Friday, July 11, 2014

Early Christian Experiences of the Trinity


        We know how profoundly mysterious the doctrine of the Holy Trinity is. The wisdom behind God’s triune nature is so sublime that it defies our common patterns of thinking. Our knowledge of the Trinity must be beyond intellectual and must go above any verbalization. The early Christians, though not possessing of the most eloquent philosophers, were nonetheless recipients of that revelation.

        So, the doctrine of the Trinity is based on revelation and experience. I will set forth the main three: experiences of the Father, that of the Son and that of the Holy Spirit: 
  
           1) Father: when Jesus took Peter, James and John up on the mountain by themselves to pray, and after Jesus was transfigured, the disciples were enveloped in the white cloud; the disciples had experienced God’s presence there in the “pillar of cloud” as in Exodus, within which they heard His voice: “This is My beloved Son. Hear ye Him” (Luke 9:35). As the children of Israel became fearful of God’s presence on Mount Sinai, so the disciples “were fearful as they entered the cloud” (Luke 9:34). 
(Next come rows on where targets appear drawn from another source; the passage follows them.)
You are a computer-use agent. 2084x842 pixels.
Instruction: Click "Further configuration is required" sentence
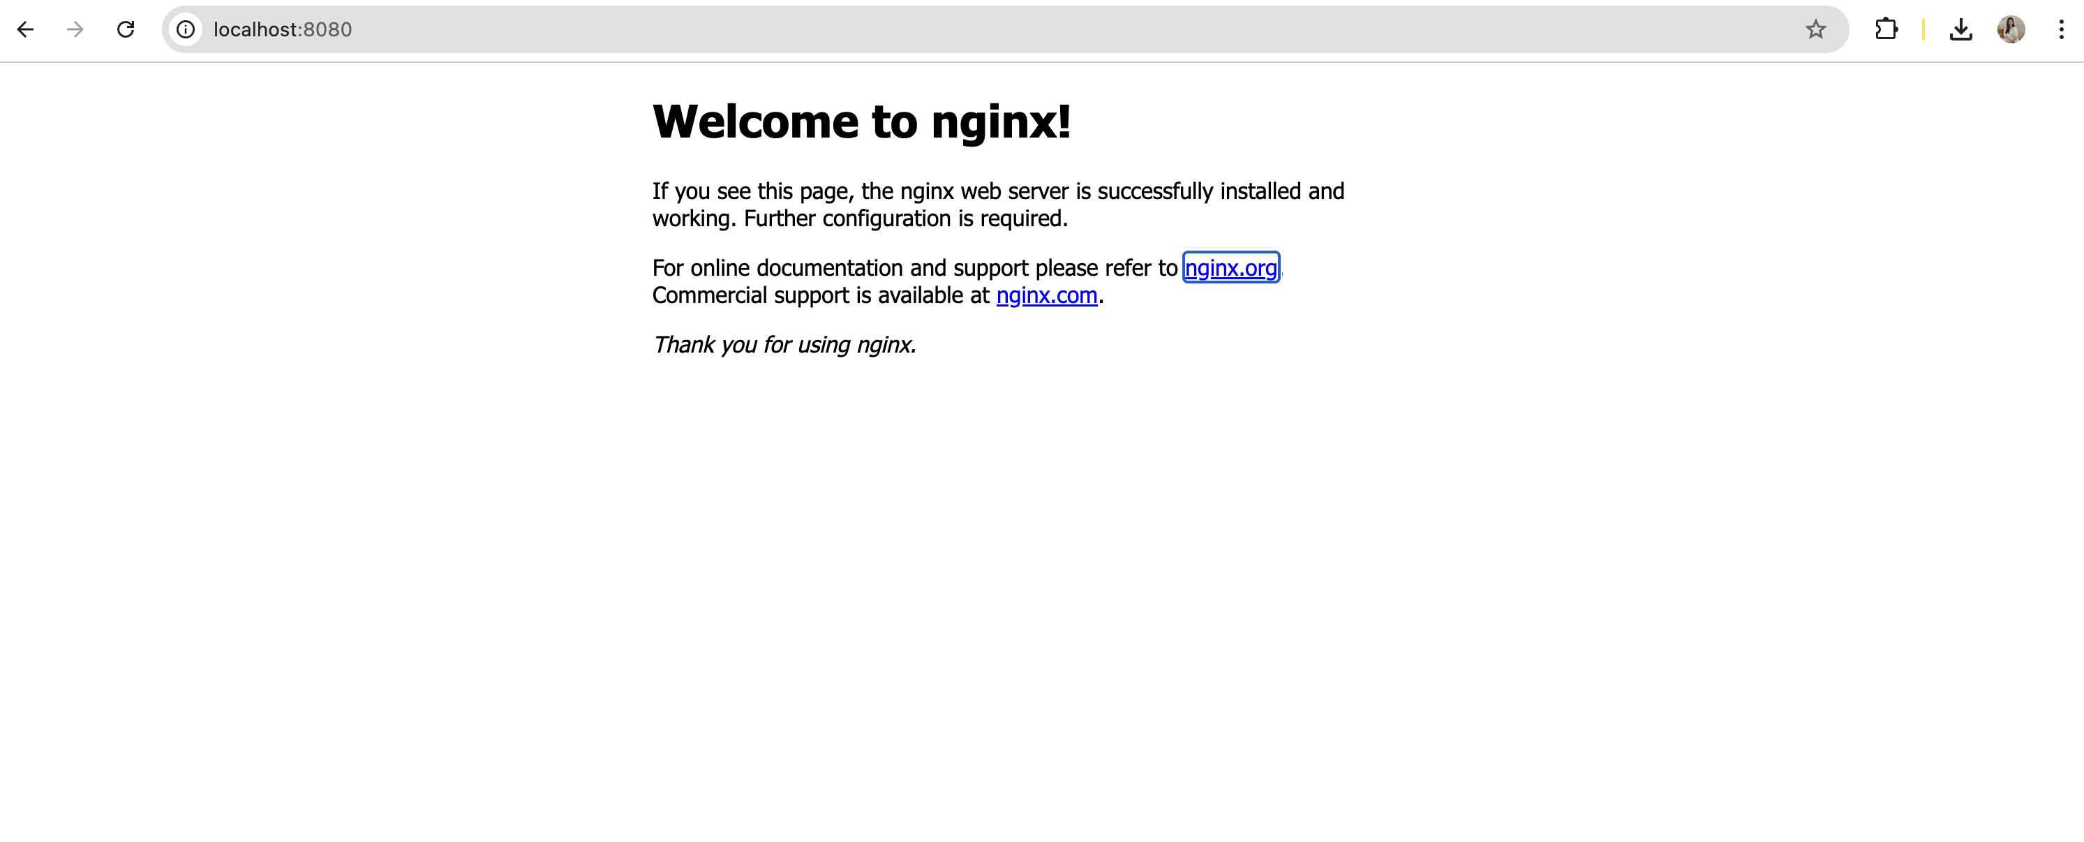click(905, 219)
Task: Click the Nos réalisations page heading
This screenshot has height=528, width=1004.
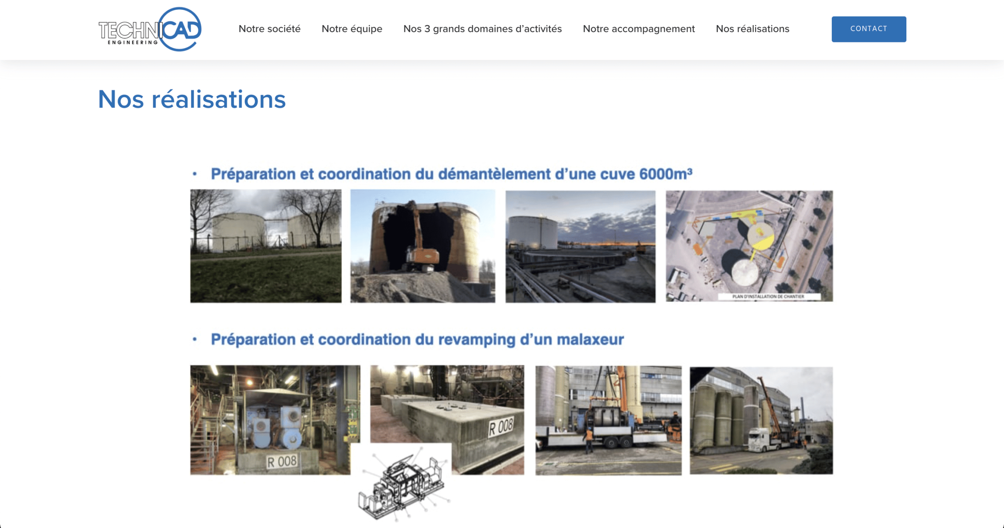Action: pos(192,99)
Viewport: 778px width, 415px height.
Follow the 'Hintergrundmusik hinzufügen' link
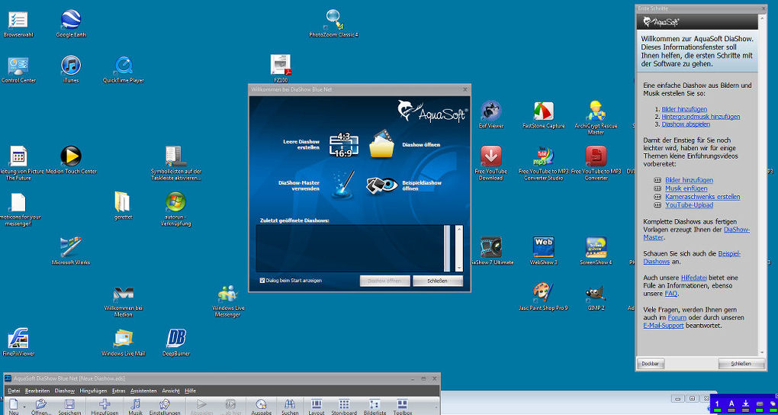[701, 117]
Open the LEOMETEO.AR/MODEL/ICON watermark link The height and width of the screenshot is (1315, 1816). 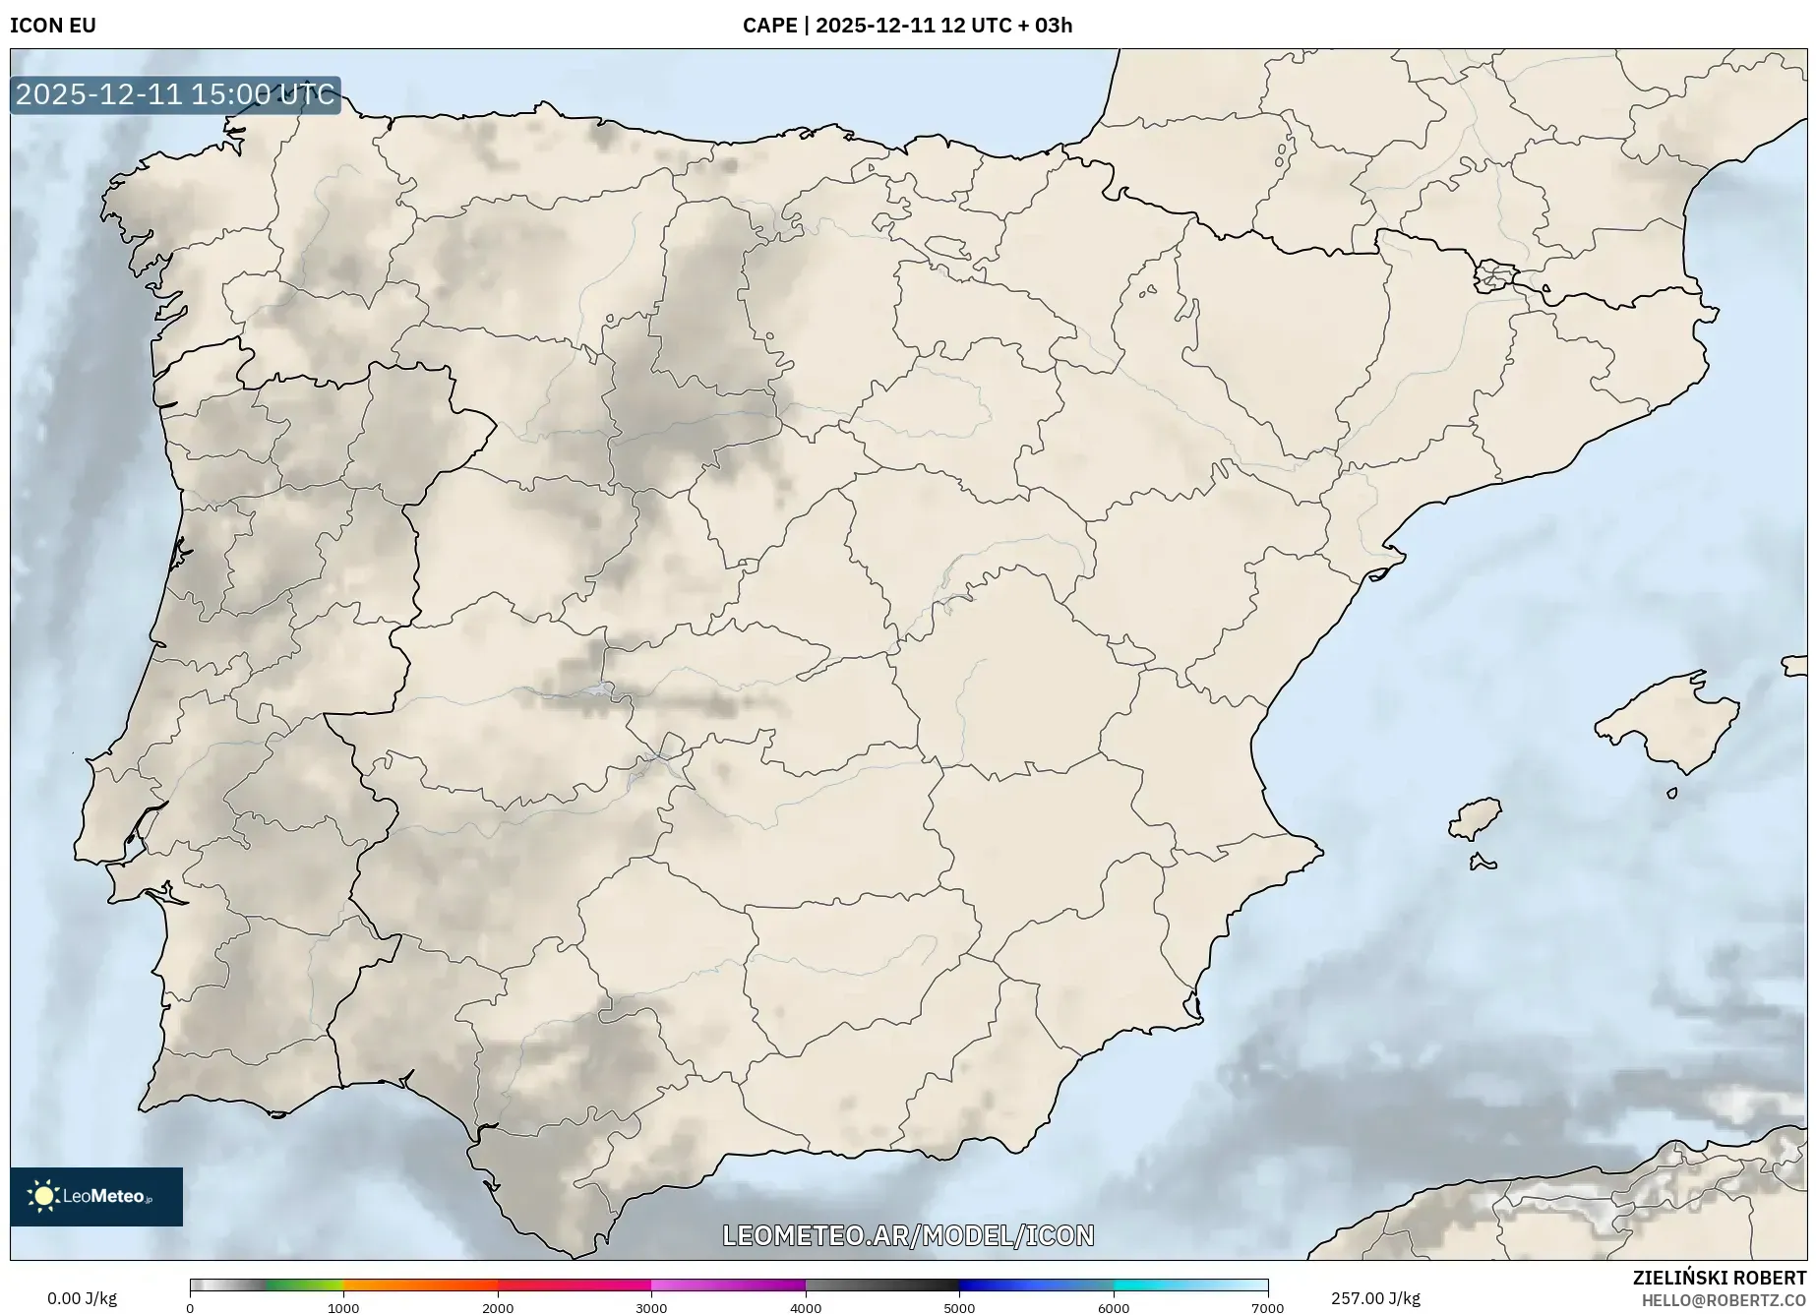coord(907,1235)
         2) Son: As Paul was on his way to Damascus with letters from the chief priests to arrest Christians there. As he neared the city, “suddenly a light shone around him from heaven. Then he fell to the ground, and heard a voice saying to him, “Saul, Saul, why are you persecuting Me?” And He said, “Who are You, Lord?” Then the Lord said, “I am Jesus, who you are persecuting…” (Acts 9:4-5). Paul had seen the Risen Lord on the road to Damascus as had the earlier disciples: “and that He was seen by Cephas, then by the twelve. After that He was seen by over five hundred brethren at once…” (1st Corinthians 15:5-6). Jesus’s presence was very real indeed and that was the early Christian experience of the second person of the Trinity. 


3)  Holy Spirit: When the disciples were in the small house church in Jerusalem on the day of Pentecost, they suddenly experienced the presence of the Holy Spirit: “And suddenly there came a sound from heaven, as of a rushing mighty wind, and it filled the whole house where they were sitting…And they were filled with the Holy Spirit” (Acts 2:2-4).

So, we see from these three main events how the Trinity was fully manifest in the lives of the early Christians. It was a reality that was seen, heard, felt, and handled (cf. 1st John 1:1). This is how the apostles were energized and strengthened. They did not have to believe in it as some theological proposition – they have seen God in His Triune presence themselves by their own experience.